Abdulraseh Dumedae, 52, driver of the stolen pickup used in the bomb in Samui, has been interrogated. He gave no useful information but confusing statements, police said. Pol Maj-General Thanongsak Wangsupa, of Yala Provincial Police Headquarters, said the driver reported the theft two hours after the car was stolen, so it was too late to track down the culprits.
Democrat Party deputy leader Nipit Intarasombat said he believed the Samui car bomb was the work of anti-government groups and had nothing to do with the southern insurgency because the insurgents had never shown inclination to operate outside the deep South.
"The culprits focused on a tourism place. They want to demonstrate their power,'' he said.

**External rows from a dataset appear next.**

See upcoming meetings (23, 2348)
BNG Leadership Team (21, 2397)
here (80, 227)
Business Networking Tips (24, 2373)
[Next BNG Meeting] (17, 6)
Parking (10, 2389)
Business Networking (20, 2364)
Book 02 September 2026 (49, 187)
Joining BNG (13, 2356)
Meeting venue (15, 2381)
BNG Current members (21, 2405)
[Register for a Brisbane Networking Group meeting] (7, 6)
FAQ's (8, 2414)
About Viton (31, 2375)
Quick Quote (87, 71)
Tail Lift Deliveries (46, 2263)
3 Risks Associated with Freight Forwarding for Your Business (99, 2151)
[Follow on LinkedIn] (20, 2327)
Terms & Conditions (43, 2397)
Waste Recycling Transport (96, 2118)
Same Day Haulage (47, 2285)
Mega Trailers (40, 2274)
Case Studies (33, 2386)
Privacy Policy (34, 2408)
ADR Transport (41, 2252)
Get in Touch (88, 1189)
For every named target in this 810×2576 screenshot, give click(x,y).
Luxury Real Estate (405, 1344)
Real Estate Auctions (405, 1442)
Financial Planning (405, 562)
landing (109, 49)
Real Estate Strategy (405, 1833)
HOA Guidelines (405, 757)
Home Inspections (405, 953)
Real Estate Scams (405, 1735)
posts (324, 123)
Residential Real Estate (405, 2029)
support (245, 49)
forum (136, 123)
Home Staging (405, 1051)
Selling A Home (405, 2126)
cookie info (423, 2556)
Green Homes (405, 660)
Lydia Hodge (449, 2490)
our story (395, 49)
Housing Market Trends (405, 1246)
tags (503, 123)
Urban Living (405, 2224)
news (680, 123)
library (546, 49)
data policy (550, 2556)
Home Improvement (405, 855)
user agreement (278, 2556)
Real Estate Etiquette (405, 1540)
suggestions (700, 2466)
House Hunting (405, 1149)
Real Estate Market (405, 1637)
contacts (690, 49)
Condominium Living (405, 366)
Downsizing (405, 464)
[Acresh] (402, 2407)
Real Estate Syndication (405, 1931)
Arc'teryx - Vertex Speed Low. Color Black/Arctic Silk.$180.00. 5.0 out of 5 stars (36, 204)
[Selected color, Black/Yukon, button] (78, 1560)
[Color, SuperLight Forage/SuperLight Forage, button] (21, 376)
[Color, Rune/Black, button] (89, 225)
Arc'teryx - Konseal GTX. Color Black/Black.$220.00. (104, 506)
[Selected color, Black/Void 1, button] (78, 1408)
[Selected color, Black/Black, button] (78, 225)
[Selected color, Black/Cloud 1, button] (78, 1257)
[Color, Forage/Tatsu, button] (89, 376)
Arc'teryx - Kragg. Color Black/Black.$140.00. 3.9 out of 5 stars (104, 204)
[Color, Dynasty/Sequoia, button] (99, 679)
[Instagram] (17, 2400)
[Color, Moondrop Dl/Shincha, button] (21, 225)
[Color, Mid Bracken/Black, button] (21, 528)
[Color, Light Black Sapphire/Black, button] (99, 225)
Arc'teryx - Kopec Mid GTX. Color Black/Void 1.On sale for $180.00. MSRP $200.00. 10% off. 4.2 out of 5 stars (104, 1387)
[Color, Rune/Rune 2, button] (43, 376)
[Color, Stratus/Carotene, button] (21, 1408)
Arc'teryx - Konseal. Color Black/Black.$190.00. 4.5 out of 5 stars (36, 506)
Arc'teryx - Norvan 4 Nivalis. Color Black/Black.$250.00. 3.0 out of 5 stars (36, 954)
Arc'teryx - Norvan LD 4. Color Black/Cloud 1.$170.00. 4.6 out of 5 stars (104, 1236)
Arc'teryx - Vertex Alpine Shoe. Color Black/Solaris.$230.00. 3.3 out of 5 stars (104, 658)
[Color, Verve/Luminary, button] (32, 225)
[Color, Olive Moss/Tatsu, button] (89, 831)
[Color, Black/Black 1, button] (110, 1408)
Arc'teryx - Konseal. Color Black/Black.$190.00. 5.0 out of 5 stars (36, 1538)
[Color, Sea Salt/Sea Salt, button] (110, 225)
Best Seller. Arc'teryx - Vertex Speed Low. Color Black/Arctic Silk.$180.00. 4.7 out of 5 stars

Politician Thaworn Senneam, who is a leader of the People's Democratic Reform Committee, said he believed the attack was the work of someone who wanted to cause problems for the government and the country's economy at a time when Thailand needs more tourist money to help boost the economic recovery.
Pheu Thai Party politician Worachai Hema said he believed the attack was aimed to discredit the government after it imposed Article 44 to keep peace and order. "This attack has affected tourism and business confidence because Samui is the heart of tourism in the South,'' he said.
Central Pattana Plc, which runs the Samui shopping mall, said in it letter to the media yesterday that the Songkran events to be held at Central Festival will continue as planned. Senior executive Nattakit Tangpoonsinthana said no serious damage had been found on the building after the explosion, so it would be mostly re-opened from today. Central Pattana said security had been increased at the mall and others run by the group.
In Phuket, security has been stepped up in tourism spots and department stores, especially Central Festival and the airport, after reports that cars stolen from southern border provinces would be moved to Phuket tomorrow, Phuket Governor Nisit Chansomwong said.
First Army Region commander Lt-General Kampanart Ruddit said he had ordered officials to strictly check all checkpoints in Bangkok, especially at spots famous for Songkran revellers such as Silom and Khao San roads.
In Songkhla, joint police, soldier and volunteer teams have increased security at seven spots in Hat Yai district.
The Tourism and Sports Ministry said Songkran events on Samui would go ahead as planned despite the bomb. Samui and nearby islands are expected to attract over 82,000 tourists.